By maintaining ambiguity and confining negotiations to the space between what he means and what Mr Trump thinks he means, Mr Erdogan is likely to be able to achieve his twin objectives – making the US believe that he is protecting Syrian Kurds, while actually creating a zone to which he can relocate Syrian refugees, and push the armed YPG away from the Turkish border.
All the other players in the Syrian civil war appear to have grasped immediately what Turkey is offering.
A few days after the possibility of a safe zone was mooted, Mr Erdogan met Vladimir Putin in Moscow for a crucial summit. While the two men agreed on many things, they were divided on the issue of the safe zone, though their words need careful parsing.
Russia appears comfortable only with a “buffer zone” on the Turkey-Syria border, and only in the context of temporarily stabilising the area after US troops leave and – crucially – before Syrian forces move in. On that, Russia is clear: the area is part of “the Syrian state”.

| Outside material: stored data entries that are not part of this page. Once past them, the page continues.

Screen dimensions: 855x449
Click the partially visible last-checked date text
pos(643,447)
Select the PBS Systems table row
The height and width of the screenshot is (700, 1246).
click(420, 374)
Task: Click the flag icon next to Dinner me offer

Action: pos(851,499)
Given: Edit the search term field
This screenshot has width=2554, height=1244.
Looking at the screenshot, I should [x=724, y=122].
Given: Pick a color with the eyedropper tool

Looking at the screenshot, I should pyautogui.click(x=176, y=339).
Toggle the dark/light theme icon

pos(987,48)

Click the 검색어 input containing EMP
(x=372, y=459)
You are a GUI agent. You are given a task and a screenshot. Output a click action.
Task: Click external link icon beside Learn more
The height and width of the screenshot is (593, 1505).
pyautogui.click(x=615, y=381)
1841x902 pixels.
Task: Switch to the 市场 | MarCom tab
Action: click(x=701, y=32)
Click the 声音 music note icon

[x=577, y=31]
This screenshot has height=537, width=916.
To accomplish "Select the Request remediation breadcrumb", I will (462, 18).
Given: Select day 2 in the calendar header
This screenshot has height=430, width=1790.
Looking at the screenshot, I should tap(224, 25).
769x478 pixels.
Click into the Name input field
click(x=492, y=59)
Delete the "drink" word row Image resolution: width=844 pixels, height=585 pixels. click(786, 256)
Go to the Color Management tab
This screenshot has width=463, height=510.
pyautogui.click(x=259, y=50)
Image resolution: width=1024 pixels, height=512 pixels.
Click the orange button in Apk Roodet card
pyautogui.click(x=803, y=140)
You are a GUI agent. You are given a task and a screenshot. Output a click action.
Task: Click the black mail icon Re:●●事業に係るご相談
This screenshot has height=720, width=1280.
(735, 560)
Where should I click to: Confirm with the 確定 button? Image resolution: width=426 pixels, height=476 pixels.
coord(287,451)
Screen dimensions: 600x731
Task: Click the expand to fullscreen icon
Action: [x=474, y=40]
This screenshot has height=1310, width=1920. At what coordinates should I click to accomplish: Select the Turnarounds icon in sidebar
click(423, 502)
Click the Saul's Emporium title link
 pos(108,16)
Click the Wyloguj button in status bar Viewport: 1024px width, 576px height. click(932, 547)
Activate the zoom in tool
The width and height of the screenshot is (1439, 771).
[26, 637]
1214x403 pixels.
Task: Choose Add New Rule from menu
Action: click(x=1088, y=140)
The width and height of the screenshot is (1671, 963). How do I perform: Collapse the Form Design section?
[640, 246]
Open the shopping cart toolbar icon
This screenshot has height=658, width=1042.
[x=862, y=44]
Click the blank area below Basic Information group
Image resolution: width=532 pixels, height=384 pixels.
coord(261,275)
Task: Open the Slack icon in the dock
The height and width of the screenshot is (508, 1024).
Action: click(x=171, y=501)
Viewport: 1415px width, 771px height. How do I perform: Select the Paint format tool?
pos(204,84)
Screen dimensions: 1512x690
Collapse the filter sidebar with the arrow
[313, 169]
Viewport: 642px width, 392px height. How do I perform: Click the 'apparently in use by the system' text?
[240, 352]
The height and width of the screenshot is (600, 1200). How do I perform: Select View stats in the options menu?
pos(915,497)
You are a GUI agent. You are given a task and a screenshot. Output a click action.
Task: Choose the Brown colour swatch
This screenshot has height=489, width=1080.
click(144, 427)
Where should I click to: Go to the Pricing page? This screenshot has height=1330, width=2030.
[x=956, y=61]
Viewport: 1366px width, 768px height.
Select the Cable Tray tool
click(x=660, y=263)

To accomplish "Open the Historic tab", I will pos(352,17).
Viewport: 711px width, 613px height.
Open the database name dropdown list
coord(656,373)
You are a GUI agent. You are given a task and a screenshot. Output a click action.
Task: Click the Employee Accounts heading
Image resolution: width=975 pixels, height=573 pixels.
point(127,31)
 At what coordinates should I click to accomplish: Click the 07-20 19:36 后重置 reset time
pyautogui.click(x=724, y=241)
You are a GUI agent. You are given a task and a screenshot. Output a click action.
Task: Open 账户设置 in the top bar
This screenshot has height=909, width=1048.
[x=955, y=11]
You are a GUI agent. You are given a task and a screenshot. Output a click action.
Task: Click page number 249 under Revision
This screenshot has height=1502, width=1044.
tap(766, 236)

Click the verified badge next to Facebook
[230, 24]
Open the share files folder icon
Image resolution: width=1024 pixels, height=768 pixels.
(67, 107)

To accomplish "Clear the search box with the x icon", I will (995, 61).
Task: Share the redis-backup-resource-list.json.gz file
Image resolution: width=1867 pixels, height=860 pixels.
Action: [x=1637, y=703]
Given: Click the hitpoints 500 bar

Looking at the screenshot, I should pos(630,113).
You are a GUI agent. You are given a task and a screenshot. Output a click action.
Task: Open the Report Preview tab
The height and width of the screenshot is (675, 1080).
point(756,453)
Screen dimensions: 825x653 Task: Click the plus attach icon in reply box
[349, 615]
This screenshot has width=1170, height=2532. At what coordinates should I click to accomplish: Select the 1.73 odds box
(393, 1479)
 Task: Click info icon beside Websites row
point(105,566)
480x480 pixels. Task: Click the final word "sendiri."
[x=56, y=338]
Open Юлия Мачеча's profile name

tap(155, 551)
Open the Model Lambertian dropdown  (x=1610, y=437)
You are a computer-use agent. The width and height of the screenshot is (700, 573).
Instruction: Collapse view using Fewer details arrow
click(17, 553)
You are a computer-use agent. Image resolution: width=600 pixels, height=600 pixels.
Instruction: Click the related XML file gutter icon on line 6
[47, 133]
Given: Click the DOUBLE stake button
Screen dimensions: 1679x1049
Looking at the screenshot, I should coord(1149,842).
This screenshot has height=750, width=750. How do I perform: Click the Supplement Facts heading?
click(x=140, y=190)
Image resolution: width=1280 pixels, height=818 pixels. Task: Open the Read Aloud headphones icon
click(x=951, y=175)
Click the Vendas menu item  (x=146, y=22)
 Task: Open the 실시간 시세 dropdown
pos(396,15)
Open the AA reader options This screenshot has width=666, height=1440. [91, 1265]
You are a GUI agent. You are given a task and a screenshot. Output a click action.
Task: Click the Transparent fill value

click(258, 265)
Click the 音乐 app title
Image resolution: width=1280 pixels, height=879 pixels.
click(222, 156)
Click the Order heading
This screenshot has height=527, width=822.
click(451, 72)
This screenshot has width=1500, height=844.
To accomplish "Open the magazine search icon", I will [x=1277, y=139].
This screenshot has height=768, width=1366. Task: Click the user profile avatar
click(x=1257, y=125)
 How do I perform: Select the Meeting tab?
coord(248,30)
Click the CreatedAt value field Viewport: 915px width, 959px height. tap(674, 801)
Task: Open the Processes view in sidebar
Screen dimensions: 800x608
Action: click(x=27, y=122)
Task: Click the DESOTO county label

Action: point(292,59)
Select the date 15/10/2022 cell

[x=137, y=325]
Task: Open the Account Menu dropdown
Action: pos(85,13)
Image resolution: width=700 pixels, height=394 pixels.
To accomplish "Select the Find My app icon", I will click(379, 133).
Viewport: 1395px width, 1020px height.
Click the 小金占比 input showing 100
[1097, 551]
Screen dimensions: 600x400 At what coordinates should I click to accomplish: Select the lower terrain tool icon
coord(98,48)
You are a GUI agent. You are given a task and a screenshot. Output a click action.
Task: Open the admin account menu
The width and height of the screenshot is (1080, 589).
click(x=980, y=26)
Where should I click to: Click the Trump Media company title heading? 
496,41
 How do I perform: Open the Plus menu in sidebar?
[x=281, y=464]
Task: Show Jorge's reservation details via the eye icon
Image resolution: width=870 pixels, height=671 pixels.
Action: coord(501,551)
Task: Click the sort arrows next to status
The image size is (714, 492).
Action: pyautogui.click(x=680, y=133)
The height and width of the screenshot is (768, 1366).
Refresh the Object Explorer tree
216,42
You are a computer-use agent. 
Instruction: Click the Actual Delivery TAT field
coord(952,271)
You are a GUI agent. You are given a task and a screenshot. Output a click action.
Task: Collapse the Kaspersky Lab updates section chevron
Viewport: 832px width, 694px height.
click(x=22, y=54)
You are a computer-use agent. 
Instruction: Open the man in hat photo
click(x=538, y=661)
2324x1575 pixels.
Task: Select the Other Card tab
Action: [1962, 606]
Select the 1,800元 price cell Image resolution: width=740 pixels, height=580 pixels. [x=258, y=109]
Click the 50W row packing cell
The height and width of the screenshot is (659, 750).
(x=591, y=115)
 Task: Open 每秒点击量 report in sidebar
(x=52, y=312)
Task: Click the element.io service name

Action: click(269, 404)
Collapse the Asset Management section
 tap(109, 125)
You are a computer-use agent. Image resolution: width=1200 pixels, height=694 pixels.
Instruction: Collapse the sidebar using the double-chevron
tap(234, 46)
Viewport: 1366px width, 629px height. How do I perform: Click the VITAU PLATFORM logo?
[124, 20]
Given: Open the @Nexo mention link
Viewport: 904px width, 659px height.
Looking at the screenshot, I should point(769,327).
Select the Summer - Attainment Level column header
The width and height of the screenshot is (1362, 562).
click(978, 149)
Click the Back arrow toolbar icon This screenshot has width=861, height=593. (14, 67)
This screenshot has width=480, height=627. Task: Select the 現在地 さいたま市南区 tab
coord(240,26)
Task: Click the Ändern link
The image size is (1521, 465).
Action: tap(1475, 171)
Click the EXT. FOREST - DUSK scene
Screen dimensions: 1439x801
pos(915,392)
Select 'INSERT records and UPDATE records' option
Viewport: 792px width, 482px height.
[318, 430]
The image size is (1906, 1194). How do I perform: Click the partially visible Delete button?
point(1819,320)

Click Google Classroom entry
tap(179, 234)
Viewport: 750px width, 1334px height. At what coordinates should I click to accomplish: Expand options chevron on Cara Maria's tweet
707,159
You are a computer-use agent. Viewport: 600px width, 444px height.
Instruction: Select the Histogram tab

This fault line between the two positions will – once words become boots on the ground, military checkpoints and population transfers – only widen.
Moscow has never changed its view that Syria's territorial integrity must be preserved. At the summit, Mr Putin said Russia supported dialogue between the Syrian regime and Kurdish representatives. Secession by the Syrian Kurds or annexation by Turkey is not something it can accept.
Russia does not want a safe zone, because it would remove territory from the regime. And the Kurds, ultimately, will decide against one, because it will make them subservient to Turkey.
Indeed, the Kurds, sensing that the tide turning against them, are not waiting to see what happens. As soon as the withdrawal of US troops was announced in December, the Kurds reopened dialogue with the Assad regime. One senior Kurdish leader, in Washington for talks this week, told the US media that if “cornered into choosing between” Turkey or Damascus, “we would go with the regime”.
In the White House, the lack of clarity about what the safe zone truly entails remains. By the time its ramifications are finally grasped, it may be too late to stop Mr Erdogan's plan.